§ **INSTRUCTION**
Rewrite every one of the entries below, replacing "GUI agent" with "screen agent" wherever it occurs and keeping all other text identical.

***** DATA FOR THIS EXERCISE *****

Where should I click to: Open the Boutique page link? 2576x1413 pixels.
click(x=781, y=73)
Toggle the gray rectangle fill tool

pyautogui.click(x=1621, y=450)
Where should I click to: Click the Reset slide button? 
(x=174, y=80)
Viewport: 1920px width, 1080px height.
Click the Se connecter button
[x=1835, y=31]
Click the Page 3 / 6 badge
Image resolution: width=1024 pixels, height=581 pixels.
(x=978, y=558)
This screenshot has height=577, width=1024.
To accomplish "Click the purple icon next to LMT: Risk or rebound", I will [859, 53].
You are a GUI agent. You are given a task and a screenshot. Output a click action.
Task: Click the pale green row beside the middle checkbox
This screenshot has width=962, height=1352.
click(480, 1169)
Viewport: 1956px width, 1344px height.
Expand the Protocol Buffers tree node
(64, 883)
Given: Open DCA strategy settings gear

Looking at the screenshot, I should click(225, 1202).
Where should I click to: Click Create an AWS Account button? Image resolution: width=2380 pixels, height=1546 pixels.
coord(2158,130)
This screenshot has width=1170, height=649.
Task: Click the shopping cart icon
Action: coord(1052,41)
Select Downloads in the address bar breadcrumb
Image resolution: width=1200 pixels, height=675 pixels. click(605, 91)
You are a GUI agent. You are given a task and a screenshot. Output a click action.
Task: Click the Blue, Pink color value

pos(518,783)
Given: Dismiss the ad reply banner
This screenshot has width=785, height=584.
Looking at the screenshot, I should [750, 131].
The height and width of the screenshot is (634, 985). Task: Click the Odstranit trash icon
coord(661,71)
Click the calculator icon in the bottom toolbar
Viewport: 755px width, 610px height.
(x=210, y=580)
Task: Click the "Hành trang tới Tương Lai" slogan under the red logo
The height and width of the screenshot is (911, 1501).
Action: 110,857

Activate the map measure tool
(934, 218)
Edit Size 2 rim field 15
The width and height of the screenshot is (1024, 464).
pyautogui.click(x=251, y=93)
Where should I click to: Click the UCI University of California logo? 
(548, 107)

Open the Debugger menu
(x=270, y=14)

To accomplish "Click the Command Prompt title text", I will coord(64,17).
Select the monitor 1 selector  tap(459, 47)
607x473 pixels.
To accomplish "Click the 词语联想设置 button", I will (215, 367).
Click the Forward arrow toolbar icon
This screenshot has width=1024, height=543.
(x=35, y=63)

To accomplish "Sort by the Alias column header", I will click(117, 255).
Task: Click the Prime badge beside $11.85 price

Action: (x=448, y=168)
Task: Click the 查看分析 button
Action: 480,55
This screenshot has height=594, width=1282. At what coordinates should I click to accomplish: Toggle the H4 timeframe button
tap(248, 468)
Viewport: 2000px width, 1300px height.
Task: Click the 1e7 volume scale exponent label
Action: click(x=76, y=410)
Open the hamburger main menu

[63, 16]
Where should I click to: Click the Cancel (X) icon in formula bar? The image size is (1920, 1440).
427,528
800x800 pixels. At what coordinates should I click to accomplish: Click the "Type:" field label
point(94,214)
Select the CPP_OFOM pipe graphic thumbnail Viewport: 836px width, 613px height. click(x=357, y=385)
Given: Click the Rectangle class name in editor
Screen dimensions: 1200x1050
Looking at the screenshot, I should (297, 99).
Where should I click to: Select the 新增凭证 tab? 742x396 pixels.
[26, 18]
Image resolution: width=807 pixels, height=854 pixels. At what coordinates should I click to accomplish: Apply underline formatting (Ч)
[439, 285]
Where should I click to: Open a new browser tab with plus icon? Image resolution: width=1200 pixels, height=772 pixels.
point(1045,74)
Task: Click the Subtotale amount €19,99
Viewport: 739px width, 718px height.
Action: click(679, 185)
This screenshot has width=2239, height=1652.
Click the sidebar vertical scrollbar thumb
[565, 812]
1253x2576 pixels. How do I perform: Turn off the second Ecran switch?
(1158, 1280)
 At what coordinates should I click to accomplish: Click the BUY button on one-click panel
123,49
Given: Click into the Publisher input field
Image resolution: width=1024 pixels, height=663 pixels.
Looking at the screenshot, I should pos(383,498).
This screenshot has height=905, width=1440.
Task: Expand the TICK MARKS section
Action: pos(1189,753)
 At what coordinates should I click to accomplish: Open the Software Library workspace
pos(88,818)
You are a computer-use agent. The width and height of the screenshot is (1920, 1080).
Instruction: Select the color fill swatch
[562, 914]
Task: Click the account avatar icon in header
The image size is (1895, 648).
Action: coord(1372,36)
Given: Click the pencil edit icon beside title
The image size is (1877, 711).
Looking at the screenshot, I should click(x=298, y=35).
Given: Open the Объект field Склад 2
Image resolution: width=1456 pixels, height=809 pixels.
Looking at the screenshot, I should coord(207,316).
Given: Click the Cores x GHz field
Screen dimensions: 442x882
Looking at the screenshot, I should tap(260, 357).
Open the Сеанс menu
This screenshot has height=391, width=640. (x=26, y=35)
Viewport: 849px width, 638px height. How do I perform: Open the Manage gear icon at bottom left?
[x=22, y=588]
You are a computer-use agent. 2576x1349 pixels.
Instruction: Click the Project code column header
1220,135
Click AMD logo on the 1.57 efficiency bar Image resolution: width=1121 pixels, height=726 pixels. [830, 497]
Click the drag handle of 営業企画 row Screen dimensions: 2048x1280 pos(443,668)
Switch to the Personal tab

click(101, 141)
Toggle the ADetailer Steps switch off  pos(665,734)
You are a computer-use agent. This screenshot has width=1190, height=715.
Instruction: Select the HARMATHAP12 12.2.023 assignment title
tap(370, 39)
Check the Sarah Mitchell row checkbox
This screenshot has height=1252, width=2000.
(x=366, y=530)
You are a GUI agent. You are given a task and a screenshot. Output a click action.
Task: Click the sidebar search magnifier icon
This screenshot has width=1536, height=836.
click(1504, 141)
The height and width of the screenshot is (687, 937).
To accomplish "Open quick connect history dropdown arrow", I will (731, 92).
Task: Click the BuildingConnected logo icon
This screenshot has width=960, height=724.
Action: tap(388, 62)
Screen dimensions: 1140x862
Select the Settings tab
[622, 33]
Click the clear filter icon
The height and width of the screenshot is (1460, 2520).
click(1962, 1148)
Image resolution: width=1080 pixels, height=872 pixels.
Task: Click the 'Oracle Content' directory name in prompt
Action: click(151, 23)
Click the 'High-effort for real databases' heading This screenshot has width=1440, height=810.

*****

§ **REPLY TO THE TASK**
Where should I click to: Open the Boutique page link? 2576x1413 pixels.
click(x=781, y=73)
Toggle the gray rectangle fill tool

pyautogui.click(x=1621, y=450)
Where should I click to: Click the Reset slide button? 
(x=174, y=80)
Viewport: 1920px width, 1080px height.
Click the Se connecter button
[x=1835, y=31]
Click the Page 3 / 6 badge
Image resolution: width=1024 pixels, height=581 pixels.
(x=978, y=558)
This screenshot has height=577, width=1024.
To accomplish "Click the purple icon next to LMT: Risk or rebound", I will [859, 53].
You are a screen agent. You are given a task and a screenshot. Output a click action.
Task: Click the pale green row beside the middle checkbox
This screenshot has width=962, height=1352.
click(480, 1169)
Viewport: 1956px width, 1344px height.
Expand the Protocol Buffers tree node
(64, 883)
Given: Open DCA strategy settings gear

Looking at the screenshot, I should click(225, 1202).
Where should I click to: Click Create an AWS Account button? Image resolution: width=2380 pixels, height=1546 pixels.
coord(2158,130)
This screenshot has width=1170, height=649.
Task: Click the shopping cart icon
Action: coord(1052,41)
Select Downloads in the address bar breadcrumb
Image resolution: width=1200 pixels, height=675 pixels. click(605, 91)
You are a screen agent. You are given a task and a screenshot. Output a click action.
Task: Click the Blue, Pink color value

pos(518,783)
Given: Dismiss the ad reply banner
This screenshot has width=785, height=584.
Looking at the screenshot, I should [750, 131].
The height and width of the screenshot is (634, 985). Task: Click the Odstranit trash icon
coord(661,71)
Click the calculator icon in the bottom toolbar
Viewport: 755px width, 610px height.
(x=210, y=580)
Task: Click the "Hành trang tới Tương Lai" slogan under the red logo
The height and width of the screenshot is (911, 1501).
Action: 110,857

Activate the map measure tool
(934, 218)
Edit Size 2 rim field 15
The width and height of the screenshot is (1024, 464).
pyautogui.click(x=251, y=93)
Where should I click to: Click the UCI University of California logo? 
(548, 107)

Open the Debugger menu
(x=270, y=14)

To accomplish "Click the Command Prompt title text", I will coord(64,17).
Select the monitor 1 selector  tap(459, 47)
607x473 pixels.
To accomplish "Click the 词语联想设置 button", I will (215, 367).
Click the Forward arrow toolbar icon
This screenshot has width=1024, height=543.
(x=35, y=63)

To accomplish "Sort by the Alias column header", I will click(117, 255).
Task: Click the Prime badge beside $11.85 price

Action: (x=448, y=168)
Task: Click the 查看分析 button
Action: 480,55
This screenshot has height=594, width=1282. At what coordinates should I click to accomplish: Toggle the H4 timeframe button
tap(248, 468)
Viewport: 2000px width, 1300px height.
Task: Click the 1e7 volume scale exponent label
Action: click(x=76, y=410)
Open the hamburger main menu

[63, 16]
Where should I click to: Click the Cancel (X) icon in formula bar? The image size is (1920, 1440).
427,528
800x800 pixels. At what coordinates should I click to accomplish: Click the "Type:" field label
point(94,214)
Select the CPP_OFOM pipe graphic thumbnail Viewport: 836px width, 613px height. click(x=357, y=385)
Given: Click the Rectangle class name in editor
Screen dimensions: 1200x1050
Looking at the screenshot, I should (297, 99).
Where should I click to: Select the 新增凭证 tab? 742x396 pixels.
[26, 18]
Image resolution: width=807 pixels, height=854 pixels. At what coordinates should I click to accomplish: Apply underline formatting (Ч)
[439, 285]
Where should I click to: Open a new browser tab with plus icon? Image resolution: width=1200 pixels, height=772 pixels.
point(1045,74)
Task: Click the Subtotale amount €19,99
Viewport: 739px width, 718px height.
Action: click(679, 185)
This screenshot has width=2239, height=1652.
Click the sidebar vertical scrollbar thumb
[565, 812]
1253x2576 pixels. How do I perform: Turn off the second Ecran switch?
(1158, 1280)
 At what coordinates should I click to accomplish: Click the BUY button on one-click panel
123,49
Given: Click into the Publisher input field
Image resolution: width=1024 pixels, height=663 pixels.
Looking at the screenshot, I should pos(383,498).
This screenshot has height=905, width=1440.
Task: Expand the TICK MARKS section
Action: pos(1189,753)
 At what coordinates should I click to accomplish: Open the Software Library workspace
pos(88,818)
You are a computer-use agent. The width and height of the screenshot is (1920, 1080).
Instruction: Select the color fill swatch
[562, 914]
Task: Click the account avatar icon in header
The image size is (1895, 648).
Action: coord(1372,36)
Given: Click the pencil edit icon beside title
The image size is (1877, 711).
Looking at the screenshot, I should click(x=298, y=35).
Given: Open the Объект field Склад 2
Image resolution: width=1456 pixels, height=809 pixels.
Looking at the screenshot, I should coord(207,316).
Given: Click the Cores x GHz field
Screen dimensions: 442x882
Looking at the screenshot, I should tap(260, 357).
Open the Сеанс menu
This screenshot has height=391, width=640. (x=26, y=35)
Viewport: 849px width, 638px height. How do I perform: Open the Manage gear icon at bottom left?
[x=22, y=588]
You are a computer-use agent. 2576x1349 pixels.
Instruction: Click the Project code column header
1220,135
Click AMD logo on the 1.57 efficiency bar Image resolution: width=1121 pixels, height=726 pixels. [830, 497]
Click the drag handle of 営業企画 row Screen dimensions: 2048x1280 pos(443,668)
Switch to the Personal tab

click(101, 141)
Toggle the ADetailer Steps switch off  pos(665,734)
You are a computer-use agent. This screenshot has width=1190, height=715.
Instruction: Select the HARMATHAP12 12.2.023 assignment title
tap(370, 39)
Check the Sarah Mitchell row checkbox
This screenshot has height=1252, width=2000.
(x=366, y=530)
You are a screen agent. You are given a task and a screenshot. Output a click action.
Task: Click the sidebar search magnifier icon
This screenshot has width=1536, height=836.
click(1504, 141)
The height and width of the screenshot is (687, 937).
To accomplish "Open quick connect history dropdown arrow", I will (731, 92).
Task: Click the BuildingConnected logo icon
This screenshot has width=960, height=724.
Action: tap(388, 62)
Screen dimensions: 1140x862
Select the Settings tab
[622, 33]
Click the clear filter icon
The height and width of the screenshot is (1460, 2520).
click(1962, 1148)
Image resolution: width=1080 pixels, height=872 pixels.
Task: Click the 'Oracle Content' directory name in prompt
Action: click(151, 23)
Click the 'High-effort for real databases' heading This screenshot has width=1440, height=810.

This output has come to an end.